You talk the talk, but can you walk the walk?
No, I really can’t. I can’t walk the walk, I discovered while out walking today.
I’ve been showing off a peculiar gait the last few weeks, owing to an annoyingly persistent and annoyingly minor foot injury. This iffy ankle has encumbered me so much that I can’t run like I used to – halving court time at basketball and reducing my morning jog to a power walk (read: unnecessarily urgent foolish-looking pace) – and adding insult to (minor) injury, it isn’t major enough to excuse me from work or elicit ‘Nawww…” responses from Parking Inspectors gleefully issuing tickets to my begrudgingly able-bodied self. This grey area of physical affliction drives me insane. I just want one way or the other: happily resigned to bed and blogging, or running for my life from ninjas, terminators, Pennywise and Spanish bulls.
Really, my hobble is just the tip of the iceberg. I can’t walk the walk – the metaphoric one, connotative to action and follow-through of attitudes and plans for the future. I’ve stopped trying nearly completely in the last month. There have been glimmers of an actual pursuit of my ambitions – attending the Sydney Writers’ Festival, scribbling poems, scratching jokes, searching jobs – but what have I done worth showing to partners, audiences, prospective employers?

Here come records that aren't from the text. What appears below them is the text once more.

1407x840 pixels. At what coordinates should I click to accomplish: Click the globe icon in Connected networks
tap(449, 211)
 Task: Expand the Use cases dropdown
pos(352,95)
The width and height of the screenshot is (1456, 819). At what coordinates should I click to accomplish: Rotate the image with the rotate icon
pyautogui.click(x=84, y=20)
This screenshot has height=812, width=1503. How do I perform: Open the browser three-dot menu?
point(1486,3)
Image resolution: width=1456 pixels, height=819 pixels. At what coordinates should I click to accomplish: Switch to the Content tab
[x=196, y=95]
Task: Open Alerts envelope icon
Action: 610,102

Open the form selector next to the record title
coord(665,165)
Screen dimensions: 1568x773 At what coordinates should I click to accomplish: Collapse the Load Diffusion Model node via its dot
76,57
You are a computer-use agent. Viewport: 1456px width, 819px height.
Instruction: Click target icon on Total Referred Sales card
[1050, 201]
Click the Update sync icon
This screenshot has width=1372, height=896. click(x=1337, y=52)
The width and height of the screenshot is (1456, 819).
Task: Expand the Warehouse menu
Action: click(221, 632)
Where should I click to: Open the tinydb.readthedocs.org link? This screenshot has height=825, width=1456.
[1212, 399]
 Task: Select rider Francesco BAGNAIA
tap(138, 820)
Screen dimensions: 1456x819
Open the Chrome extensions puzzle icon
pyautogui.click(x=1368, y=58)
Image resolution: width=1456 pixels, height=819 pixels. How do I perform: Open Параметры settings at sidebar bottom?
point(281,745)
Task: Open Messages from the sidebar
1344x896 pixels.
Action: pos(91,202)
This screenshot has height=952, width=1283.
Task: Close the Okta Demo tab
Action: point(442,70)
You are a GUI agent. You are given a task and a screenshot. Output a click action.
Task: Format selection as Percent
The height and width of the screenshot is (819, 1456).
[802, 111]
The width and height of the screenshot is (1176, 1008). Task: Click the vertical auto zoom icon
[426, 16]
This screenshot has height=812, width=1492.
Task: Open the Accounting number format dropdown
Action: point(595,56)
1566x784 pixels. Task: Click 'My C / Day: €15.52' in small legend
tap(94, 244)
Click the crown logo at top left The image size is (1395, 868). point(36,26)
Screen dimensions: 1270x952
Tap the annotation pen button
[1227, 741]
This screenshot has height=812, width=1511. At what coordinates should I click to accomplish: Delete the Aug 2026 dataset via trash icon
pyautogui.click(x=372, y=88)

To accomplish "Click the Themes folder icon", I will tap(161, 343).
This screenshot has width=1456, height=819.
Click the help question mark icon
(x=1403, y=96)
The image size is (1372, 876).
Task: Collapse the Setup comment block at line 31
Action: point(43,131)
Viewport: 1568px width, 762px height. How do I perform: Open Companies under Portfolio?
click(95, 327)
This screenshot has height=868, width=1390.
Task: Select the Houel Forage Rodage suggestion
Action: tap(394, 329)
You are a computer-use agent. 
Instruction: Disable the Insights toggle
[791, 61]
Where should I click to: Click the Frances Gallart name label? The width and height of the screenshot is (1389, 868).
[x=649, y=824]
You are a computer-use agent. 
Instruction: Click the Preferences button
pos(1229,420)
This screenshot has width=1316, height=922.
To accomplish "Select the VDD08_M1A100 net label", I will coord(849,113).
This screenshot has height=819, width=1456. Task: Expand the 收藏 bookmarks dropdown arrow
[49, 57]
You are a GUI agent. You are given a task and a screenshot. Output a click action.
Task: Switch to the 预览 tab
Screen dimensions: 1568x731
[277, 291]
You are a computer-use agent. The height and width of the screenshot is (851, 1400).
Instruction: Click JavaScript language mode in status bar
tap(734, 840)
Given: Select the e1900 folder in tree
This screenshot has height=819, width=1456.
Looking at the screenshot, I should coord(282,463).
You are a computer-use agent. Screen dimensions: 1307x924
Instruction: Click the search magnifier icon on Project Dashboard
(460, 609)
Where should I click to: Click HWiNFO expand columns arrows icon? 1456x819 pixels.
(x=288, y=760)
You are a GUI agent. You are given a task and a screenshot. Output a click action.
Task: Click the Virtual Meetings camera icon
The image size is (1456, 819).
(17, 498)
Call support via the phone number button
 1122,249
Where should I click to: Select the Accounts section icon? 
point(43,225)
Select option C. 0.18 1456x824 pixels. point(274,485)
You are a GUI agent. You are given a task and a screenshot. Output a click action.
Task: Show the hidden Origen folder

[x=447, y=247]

I’ve grown lazy and I don’t think it’s because of the ankle.
I’ve been shaken, rudely, of late. There are some who are gifted with the virtues of resilience, dedication and sacrifice. And there are others who haven’t had the will or cause to learn these virtues. I am in the latter category of people and, merely nagged by my professional responsibilities and ambitions, I am ashamed of my situation.
I tried so hard this year. I bit bullets and at last shared my work; reaching out to friends, family, peers and strangers. I applied for jobs I felt ill-qualified for and got interviews. I jumped into impro performance. I studied, read and wrote daily. I set deadlines and I met them.
These attempts, these plans, these projects haven’t worked out. I had sneaking suspicions with these jobs I missed; I considered the odds of competitions and incentives; I could feel relationships crumbling bit by bit. These slights happened in isolated weeks, on ordinary days, between the delightful and the hum-drum. They weren’t so surprising nor were they dramatically affecting in my life. They were so small, so surreptitious, so slight… That word is married so perfect to its definition.
My passion has fizzled. I now wake and use the morning aimlessly, work afternoons and nights, and consider projects in the witching hour when I am too apathetic to truly imagine and innovate. And I hear and see all the wonderful things my loved ones are achieving or striving to achieve. It’s entirely on me, I tell myself now, like I told myself so many months ago when I returned from travel and began doing; thinking decisively and getting at this life business. Only now, I can’t see anything in the future I can feel hopeful for. There are very broad brushstrokes of collaborations and very distant deadlines. I need something now. Something shiny to capture my sense of wonder, desire and purpose or I may fizzle out completely. I want to be that excitable puppy again who pee at the hint of a writing incentive.
I thought about my prospects on my midday-til-dusk walk. I considered returning to study, moving out, moving cities, jumping into more stable work suited to my skills and experience. I think I know what I want to do, what I must do, but it’ll take hard work and discipline. It’s even difficult just to discuss these things with others. I often detect a certain tone and expression when I talk to family and friends about what I do and want to do. My dreams and my measures of success should be my own, but inextricably linked to these senses of happiness, expression and fulfilment is their worth to others and especially those I deeply care about. It’s no fault of theirs. Maybe they just think that I’m talking the talk.
It’s entirely on me. I made something out of the clean slate five months ago. I just have to keep working, keep planning, keep aspiring and keep writing more than anything. To keep me motivated and self-aware. To make me resilient and inspired. To withstand rejection, disappointment and criticism (...mostly coming from myself, no?)